Compute1 is ready to execute jobs. Because it is alone here, we can try to launch a very simple job on it, the hostname command, using:

srun hostname

And if the node execute correctly the job, you should get:


When a compute node is down or in drain mode, you can use the -R argument to sinfo to know why. For example, here I didn't started compute2 node, so I get:

REASON               USER      TIMESTAMP           NODELIST
NO NETWORK ADDRESS F slurm     2016-07-15T04:52:45 compute2

When a compute node is up and in the pool, you can set it to drain for maintenance purposes using:

 scontrol update nodename=compute1 state=drain reason="I am working on IB. Ox."

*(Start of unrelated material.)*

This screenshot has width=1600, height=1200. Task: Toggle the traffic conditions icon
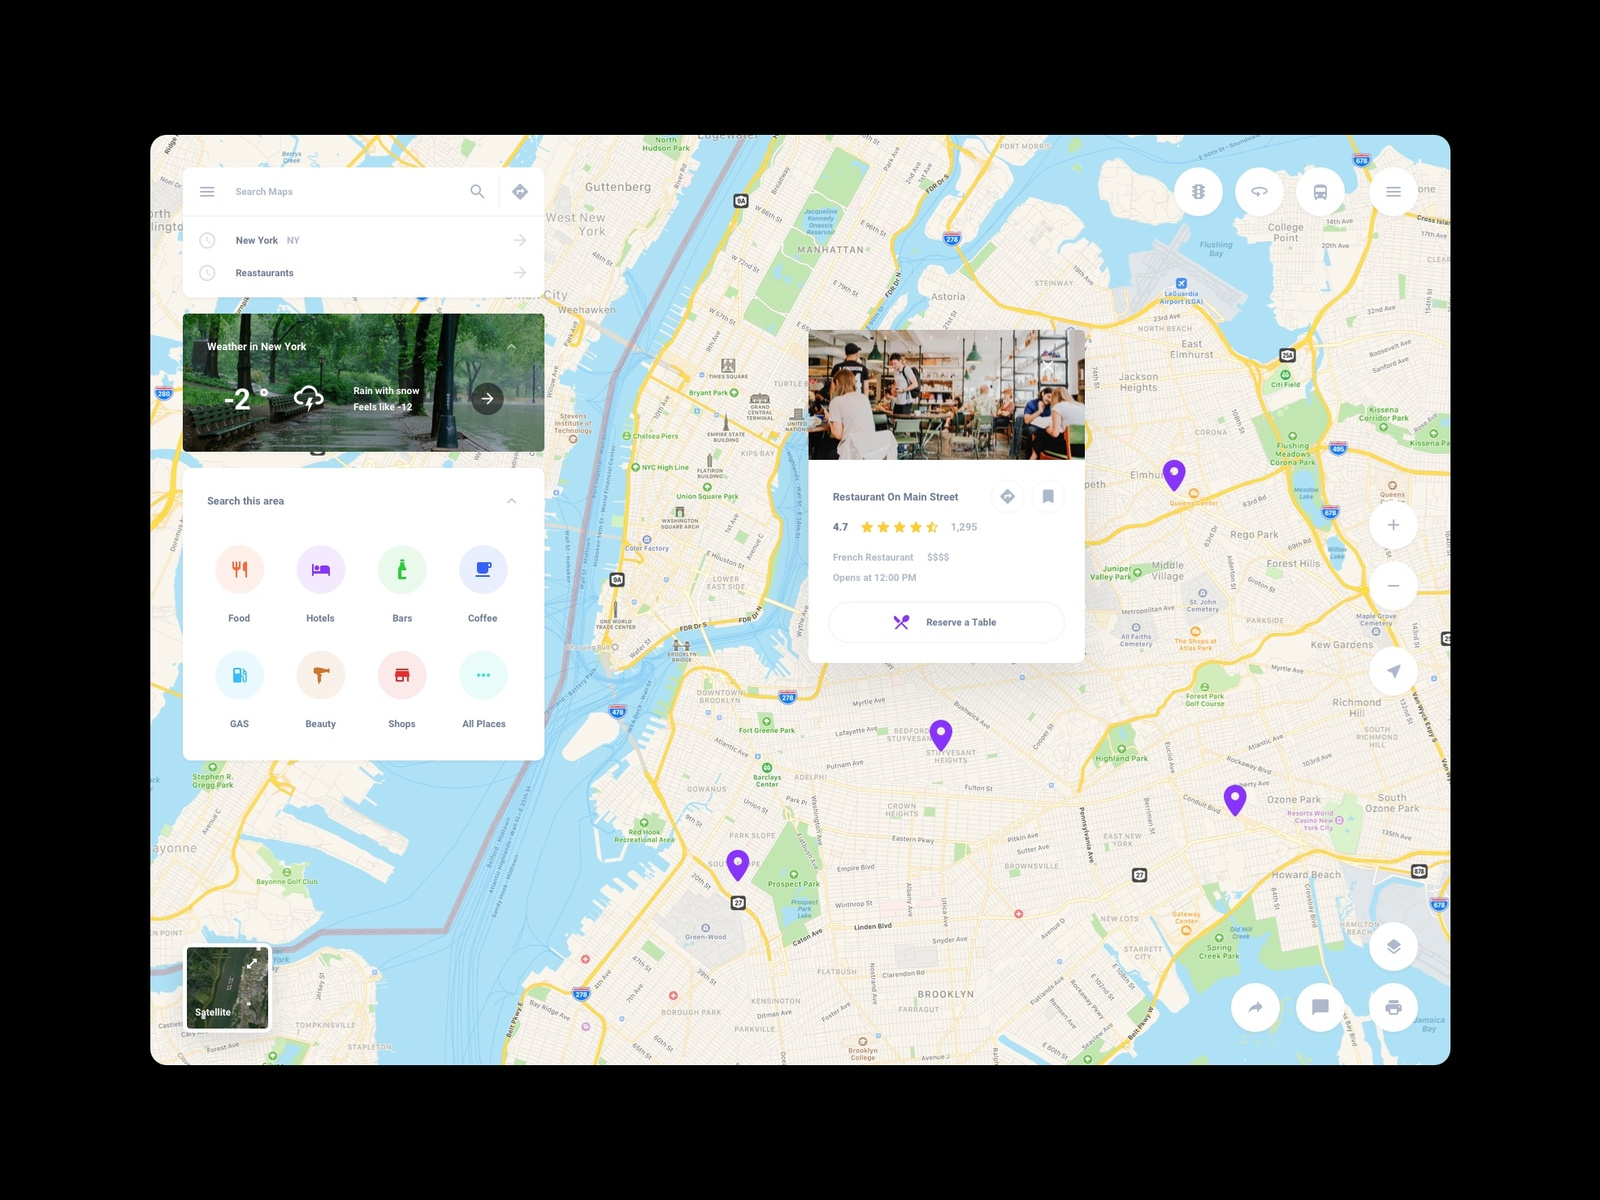[1199, 191]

Then using sinfo -R again we have:

REASON               USER      TIMESTAMP           NODELIST
NO NETWORK ADDRESS F slurm     2016-07-15T04:52:45 compute2
I am working on IB.  root      2016-07-20T11:11:58 compute1

Finaly, to force all slurm components (node and computes) to re-read configuration file if you made a modification (don't forget to update slurm.conf file on all nodes to be the same than on batman node), without interrupting current production and jobs, use:

scontrol reconfigure

That's all for basic management. How to launch a job will be described in user environment chapter.

Now for more advanced commands.

If you are using multiple partitions, to show partitions:

 scontrol show partition -a  

To create a partition on the fly:

 scontrol create PartitionName=gpunodes Nodes=gpu1,gpu[3-5] State=UP Priority=1 

To force sharing of nodes in the partition, add SHARED=FORCE:4 for max 4 users at thr same time.